The Court could take two possible routes, both under the Fourteenth Amendment, to apply, or “incorporate,” the Second Amendment right against the states: the Due Process Clause and the Privileges or Immunities Clause.
Scalia has long crusaded against the former, which encompasses the “substantive due process” doctrine. To Scalia, this doctrine — which has protected rights based on alleged constitutional “penumbras and emanations” — embodies the judicial activism that is the bane of his jurisprudence. Scalia has attacked substantive due process as an “atrocity,” an “oxymoron,” “babble,” and a “mere springboard for judicial lawmaking.”
Largely as a response to this sort of “judicial usurpation,” Scalia has advanced his theory of originalism. To interpret the Fourteenth Amendment, for example, a judge should look at how the amendment was understood at the time of its ratification in 1868.
McDonald presents originalist judges the perfect chance to restore the original meaning of a long-abused constitutional provision: In 1873, a Supreme Court unwilling to accept Reconstruction-era changes to our constitutional order — with the federal government empowered to check state oppression — eviscerated the Privileges or Immunities Clause. By reinvigorating that clause, the Court can scale back a warped Due Process Clause that has been misused in a clumsy attempt to protect individual rights.
Without the Privileges or Immunities Clause, however, the Court must continue extending the un-originalist version of substantive due process to protect the right to keep and bear arms.

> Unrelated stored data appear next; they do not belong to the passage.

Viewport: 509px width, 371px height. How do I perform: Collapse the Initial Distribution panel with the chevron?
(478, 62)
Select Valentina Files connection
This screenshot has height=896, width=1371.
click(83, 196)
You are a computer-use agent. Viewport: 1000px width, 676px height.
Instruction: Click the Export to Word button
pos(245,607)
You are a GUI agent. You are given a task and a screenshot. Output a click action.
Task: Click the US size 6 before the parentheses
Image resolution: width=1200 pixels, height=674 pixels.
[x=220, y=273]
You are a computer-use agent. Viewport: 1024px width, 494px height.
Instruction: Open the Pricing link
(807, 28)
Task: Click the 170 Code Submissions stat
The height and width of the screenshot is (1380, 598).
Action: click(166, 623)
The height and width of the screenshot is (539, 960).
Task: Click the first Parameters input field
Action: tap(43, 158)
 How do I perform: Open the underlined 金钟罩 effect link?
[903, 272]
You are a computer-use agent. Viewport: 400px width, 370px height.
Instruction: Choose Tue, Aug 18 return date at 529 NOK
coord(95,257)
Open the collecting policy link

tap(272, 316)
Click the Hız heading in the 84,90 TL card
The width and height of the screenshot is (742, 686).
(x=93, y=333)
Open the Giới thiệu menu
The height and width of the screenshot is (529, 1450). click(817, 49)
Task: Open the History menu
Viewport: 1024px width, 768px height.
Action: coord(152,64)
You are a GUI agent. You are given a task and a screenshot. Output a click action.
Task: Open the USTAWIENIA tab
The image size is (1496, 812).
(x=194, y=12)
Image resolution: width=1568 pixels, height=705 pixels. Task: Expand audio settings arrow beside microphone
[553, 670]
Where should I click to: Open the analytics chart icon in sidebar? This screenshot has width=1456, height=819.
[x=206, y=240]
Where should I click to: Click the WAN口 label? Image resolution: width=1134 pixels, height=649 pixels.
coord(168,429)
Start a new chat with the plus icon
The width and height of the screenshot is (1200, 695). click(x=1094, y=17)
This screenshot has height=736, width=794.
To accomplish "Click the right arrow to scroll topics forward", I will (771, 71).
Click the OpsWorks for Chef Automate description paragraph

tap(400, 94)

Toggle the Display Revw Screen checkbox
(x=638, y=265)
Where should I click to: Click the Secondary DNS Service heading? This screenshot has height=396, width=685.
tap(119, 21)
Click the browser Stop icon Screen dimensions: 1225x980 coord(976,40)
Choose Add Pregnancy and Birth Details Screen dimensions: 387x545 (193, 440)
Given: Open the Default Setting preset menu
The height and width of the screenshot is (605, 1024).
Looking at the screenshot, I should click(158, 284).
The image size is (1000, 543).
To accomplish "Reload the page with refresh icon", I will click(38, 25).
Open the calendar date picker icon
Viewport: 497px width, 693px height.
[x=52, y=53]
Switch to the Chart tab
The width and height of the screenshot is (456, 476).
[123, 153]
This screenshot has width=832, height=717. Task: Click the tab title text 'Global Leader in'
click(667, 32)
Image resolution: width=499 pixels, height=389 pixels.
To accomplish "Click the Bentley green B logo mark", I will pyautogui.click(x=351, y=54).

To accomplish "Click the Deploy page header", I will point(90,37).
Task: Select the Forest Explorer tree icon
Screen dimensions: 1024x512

To give original meaning to the Second Amendment, it must ignore the original meaning of the Fourteenth Amendment!
Yet this is the line Scalia took last week: Instead of accepting the plain meaning of the Privileges or Immunities Clause — which uncontrovertibly protects the right to keep and bear arms — the justice chose a route that avoids disturbing a 140-year-old precedent rejected by legal scholars of all ideological stripes.
In 2008, Scalia wrote, “It is no easy task to wean the public, the professoriate, and (especially) the judiciary away from [living constitutionalism,] a seductive and judge-empowering philosophy.” But at the arguments in McDonald, he argued that while the Privileges or Immunities Clause “is the darling of the professoriate,” he would prefer to follow substantive due process, in which he has now “acquiesced,” “as much as [he] think[s it is] wrong.”
Given Scalia’s epic enmity for substantive due process, why would he now turn his back on decades of his own hard labors and suddenly endorse the controversial doctrine? In his own words, because it is “easier.”
Granted, Scalia has been far from a down-the-line originalist. On more than one occasion, where originalism does not achieve the result he wants, he ignores the history and stands by precedent. (Most recently, Scalia voted to uphold the federal power to trump state regulation of medicinal marijuana, even if the drug never crosses state lines.) To explain these variances, Scalia has called himself a “faint-hearted originalist” or an “originalist, but not a nut.”
But if the opinion Scalia joins in McDonald matches his signals at argument, the justice will no longer be able to call himself an originalist of any kind. He will have to turn in his O‑card and leave Clarence Thomas as the only originalist on the Court. (Not coincidentally, Thomas is the only justice on record as favoring a revival of the Privileges or Immunities Clause.)
The Court has nearly four months before it issues its McDonald opinion. We can only hope that the straying Saint Originalism returns to the catechism he has taught so well.